Refuge manager Brian Glaspell is implementing the mandatory sampling effort in response to the recent detection of chronic wasting disease in a road-killed mule deer recovered in Grand Teton National Park.
Prior to the recent CWD detection in the park, refuge elk hunters were asked to participate in a voluntary CWD monitoring program by depositing the animal’s head at a collection barrel or allowing field staff to collect samples on site, according to a U.S. Fish & Wildlife Service news release.
“Because of the refuge’s close proximity to the area where the mule deer that tested positive for CWD was recovered, the CWD sampling recommendation will be elevated to a mandatory action on the National Elk Refuge,” the news release said.
The elk refuge borders Grand Teton National Park on its southeast side.
The mandatory sampling rule will remain in effect for the remainder of the 2018 hunting season.

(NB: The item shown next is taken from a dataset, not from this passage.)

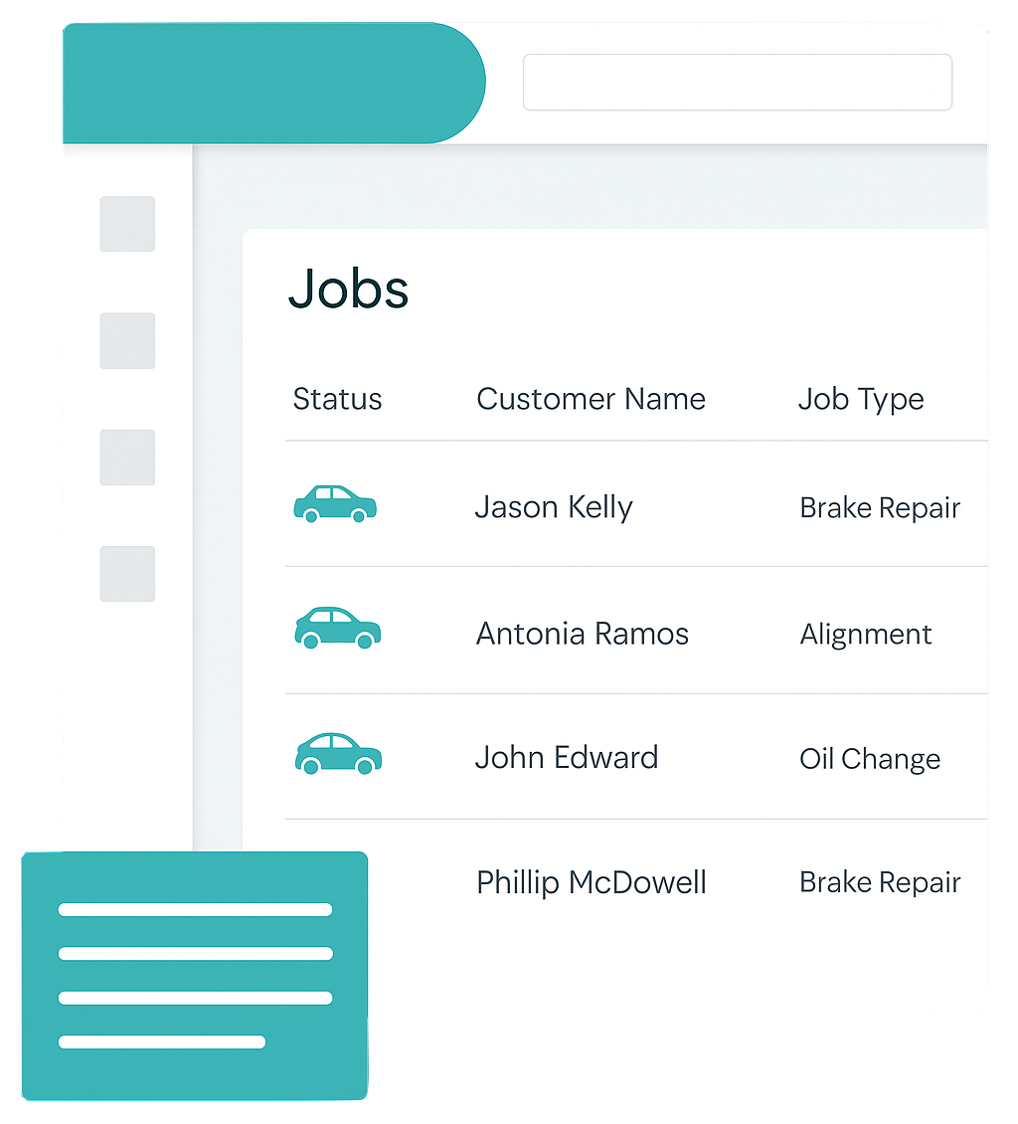This screenshot has height=1124, width=1018.
Task: Select the third sidebar square icon
Action: (x=127, y=458)
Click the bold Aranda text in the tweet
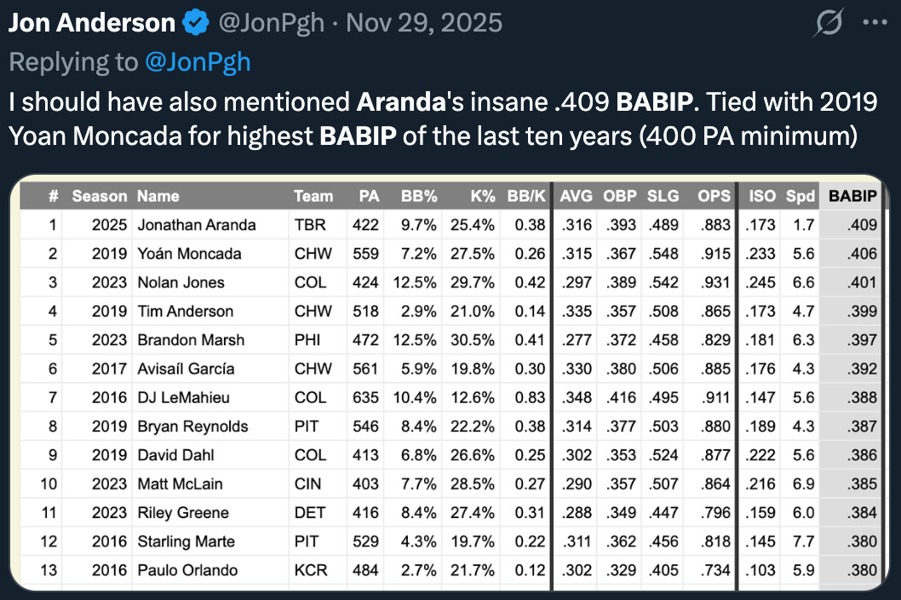The width and height of the screenshot is (901, 600). pos(395,102)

Collection barrels for harvested elk heads are located at three hunt parking areas. Staff for the Fish and Wildlife Service and Wyoming Game and Fish will also be available when possible to collect samples directly from hunters in the field. These samples will fulfill the mandatory sampling requirement.
The elk refuge plans additional measures to combat the problem, “including increasing surveillance during all field operations to watch for animals displaying symptoms of CWD, euthanizing suspect animals, coordinating public outreach with state, federal, and local partners, and continuing to pursue carcass disposal options with community stakeholders,” the U.S. Fish & Wildlife Service said.
The 2018 elk hunt season on the refuge runs through Dec. 14. Hunting is used by the refuge to manage the population numbers of bison and elk.